■ Problem details ■
From the Glimmer project page, reproduce word for word the passage starting at "Real-time Visual Description: Continuous" and ending at "VLM (0.8B quantized)".

+++ Quoted passage +++

Glimmer

An AI-Powered Visual Assistant for Visually Impaired Users

Features • Installation • Usage • Architecture • Development

📖 Overview

Glimmer is a native iOS accessibility application prototype designed specifically for visually impaired users. It combines real-time computer vision with voice interaction to provide an intelligent visual assistant that runs entirely on-device using Apple's MLX framework and Qwen 3.5 Vision Language Model.

🖼 Example Screenshots

🎯 Core Capabilities

Real-time Visual Description: Continuous scene understanding using on-device AI
Voice-First Interaction: Press-and-hold voice input with automatic TTS management
On-Device Processing: Privacy-focused local inference using MLX
Adaptive Captioning: Smart deduplication and throttling to prevent audio queue overflow
Bilingual Support: Native Chinese language support with English capabilities
Extensible Architecture: Ready for cloud-backend integration when needed

✨ Features

Visual Intelligence

Live Camera Feed: Upper screen displays real-time camera preview
AI-Powered Descriptions: Near real-time scene analysis using Qwen 3.5 VLM (0.8B quantized)

+++ Listed entries +++

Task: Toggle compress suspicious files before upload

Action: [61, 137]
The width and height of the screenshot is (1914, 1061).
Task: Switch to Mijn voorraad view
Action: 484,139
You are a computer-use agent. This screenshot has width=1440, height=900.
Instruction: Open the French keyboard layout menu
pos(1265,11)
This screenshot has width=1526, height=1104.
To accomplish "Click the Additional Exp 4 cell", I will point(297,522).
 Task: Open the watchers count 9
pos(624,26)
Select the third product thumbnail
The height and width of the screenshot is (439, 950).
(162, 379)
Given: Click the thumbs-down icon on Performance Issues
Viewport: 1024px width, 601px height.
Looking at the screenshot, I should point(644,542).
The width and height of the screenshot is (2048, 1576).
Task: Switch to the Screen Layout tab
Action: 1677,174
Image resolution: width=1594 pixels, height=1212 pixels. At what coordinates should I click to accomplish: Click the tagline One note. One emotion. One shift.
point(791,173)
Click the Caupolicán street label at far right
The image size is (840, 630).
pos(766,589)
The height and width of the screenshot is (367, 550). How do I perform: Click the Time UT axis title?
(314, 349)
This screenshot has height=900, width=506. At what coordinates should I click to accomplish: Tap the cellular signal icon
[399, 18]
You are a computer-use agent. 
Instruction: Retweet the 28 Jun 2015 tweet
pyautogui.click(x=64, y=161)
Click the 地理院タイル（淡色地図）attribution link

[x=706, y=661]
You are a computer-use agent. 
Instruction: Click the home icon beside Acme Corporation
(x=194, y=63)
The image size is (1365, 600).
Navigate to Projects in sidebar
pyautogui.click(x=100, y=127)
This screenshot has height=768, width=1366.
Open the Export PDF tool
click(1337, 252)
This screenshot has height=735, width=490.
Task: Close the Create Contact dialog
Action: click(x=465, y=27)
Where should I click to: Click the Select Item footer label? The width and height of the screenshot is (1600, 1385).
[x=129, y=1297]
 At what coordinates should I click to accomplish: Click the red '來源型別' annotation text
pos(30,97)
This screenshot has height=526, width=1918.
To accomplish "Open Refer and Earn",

+++

■ Solution ■
Real-time Visual Description: Continuous scene understanding using on-device AI
Voice-First Interaction: Press-and-hold voice input with automatic TTS management
On-Device Processing: Privacy-focused local inference using MLX
Adaptive Captioning: Smart deduplication and throttling to prevent audio queue overflow
Bilingual Support: Native Chinese language support with English capabilities
Extensible Architecture: Ready for cloud-backend integration when needed

✨ Features

Visual Intelligence

Live Camera Feed: Upper screen displays real-time camera preview
AI-Powered Descriptions: Near real-time scene analysis using Qwen 3.5 VLM (0.8B quantized)